No sábado, 26 de setembro, também às 22h00, David Antunes e Emanuel Moura partilham o palco da Feira de São Miguel num espetáculo que combinará música, canção portuguesa, fado e humor.
Natural de Santarém, David Antunes ganhou projeção nacional com a The Midnight Band e através da presença regular no programa “5 Para a Meia-Noite”. Pianista, cantor e compositor, tem desenvolvido um percurso marcado pela versatilidade musical e pela proximidade com o público.
Emanuel Moura parte do fado, conjugando a tradição com a escrita, a ironia e o humor. A colaboração entre os dois artistas já passou pelos palcos e pelo estúdio, nomeadamente através dos temas “Não Mandem Bocas”, lançado, em 2023, com Jessica Cipriano, e “Fruta do Chão”, editado, em 2025.
O último dia da Feira de São Miguel será dedicado às tradições populares. O encontro de folclore começa, no domingo, 27 de setembro, às 16h00, reunindo cinco grupos do concelho.
Participam o Rancho Folclórico de São José da Lamarosa, o Rancho Folclórico Regional e Cultural da Branca, o Rancho Folclórico e Cultural Os Malmequeres do Sorraia, o Rancho Folclórico do Biscainho e o Rancho Folclórico Os Arrozeiros do Sorraia.
Os grupos vão apresentar danças, cantares e trajes que continuam a transmitir as tradições ribatejanas entre gerações.
A programação musical termina, às 18h00, com a atuação do acordeonista António Antunes, ligado à freguesia da Lamarosa.
A história da Feira de São Miguel, em Coruche, remonta a 1689, quando o rei D. Pedro II autorizou a realização de uma feira franca anual.

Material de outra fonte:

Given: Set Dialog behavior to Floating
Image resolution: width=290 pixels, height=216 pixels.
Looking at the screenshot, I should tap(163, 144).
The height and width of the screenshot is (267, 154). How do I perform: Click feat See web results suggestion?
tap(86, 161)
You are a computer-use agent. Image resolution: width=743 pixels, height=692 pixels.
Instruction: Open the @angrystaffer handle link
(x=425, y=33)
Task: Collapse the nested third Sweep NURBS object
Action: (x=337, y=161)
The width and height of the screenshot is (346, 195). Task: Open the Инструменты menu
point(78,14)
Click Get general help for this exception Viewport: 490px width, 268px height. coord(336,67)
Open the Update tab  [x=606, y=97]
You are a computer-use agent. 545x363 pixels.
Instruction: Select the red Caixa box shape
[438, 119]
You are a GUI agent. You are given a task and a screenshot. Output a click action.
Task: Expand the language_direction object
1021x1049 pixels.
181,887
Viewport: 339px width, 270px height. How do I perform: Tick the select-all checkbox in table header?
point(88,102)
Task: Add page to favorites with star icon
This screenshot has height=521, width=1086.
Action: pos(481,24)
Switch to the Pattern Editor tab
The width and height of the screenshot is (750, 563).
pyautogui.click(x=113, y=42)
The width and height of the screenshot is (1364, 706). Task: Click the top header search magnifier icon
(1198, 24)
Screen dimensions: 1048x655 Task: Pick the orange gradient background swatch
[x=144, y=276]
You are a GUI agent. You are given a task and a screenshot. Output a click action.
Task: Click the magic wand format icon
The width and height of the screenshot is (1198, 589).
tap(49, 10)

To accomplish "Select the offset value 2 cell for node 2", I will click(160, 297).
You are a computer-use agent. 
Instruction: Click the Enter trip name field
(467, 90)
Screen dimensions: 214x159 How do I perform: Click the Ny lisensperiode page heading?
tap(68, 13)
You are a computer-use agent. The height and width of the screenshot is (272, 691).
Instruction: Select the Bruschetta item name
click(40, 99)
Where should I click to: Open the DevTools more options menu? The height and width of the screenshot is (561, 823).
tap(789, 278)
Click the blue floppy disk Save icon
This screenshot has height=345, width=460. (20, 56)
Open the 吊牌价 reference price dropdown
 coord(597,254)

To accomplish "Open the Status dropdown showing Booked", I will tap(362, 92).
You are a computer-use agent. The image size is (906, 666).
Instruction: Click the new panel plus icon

Ao longo dos anos, o certame afirmou-se como um dos principais momentos da vida económica e social do concelho e da região, reunindo populações de diferentes localidades para comprar, vender, negociar e conviver.
A feira tinha também uma importância particular no calendário rural, uma vez que era nesta altura que se pagavam soldadas e se estabeleciam contratos de trabalho para o período seguinte, contado “de São Miguel a São Miguel”.
Com grande expressão até meados do século XX, a Feira de São Miguel foi acompanhando as transformações do território, mantendo, contudo, a sua função de encontro entre gerações.
De acordo com a Câmara Municipal de Coruche, o regresso ao Parque do Sorraia permitirá recuperar a ligação a um local central na memória deste certame, celebrando “uma das mais antigas e reconhecíveis tradições de Coruche”.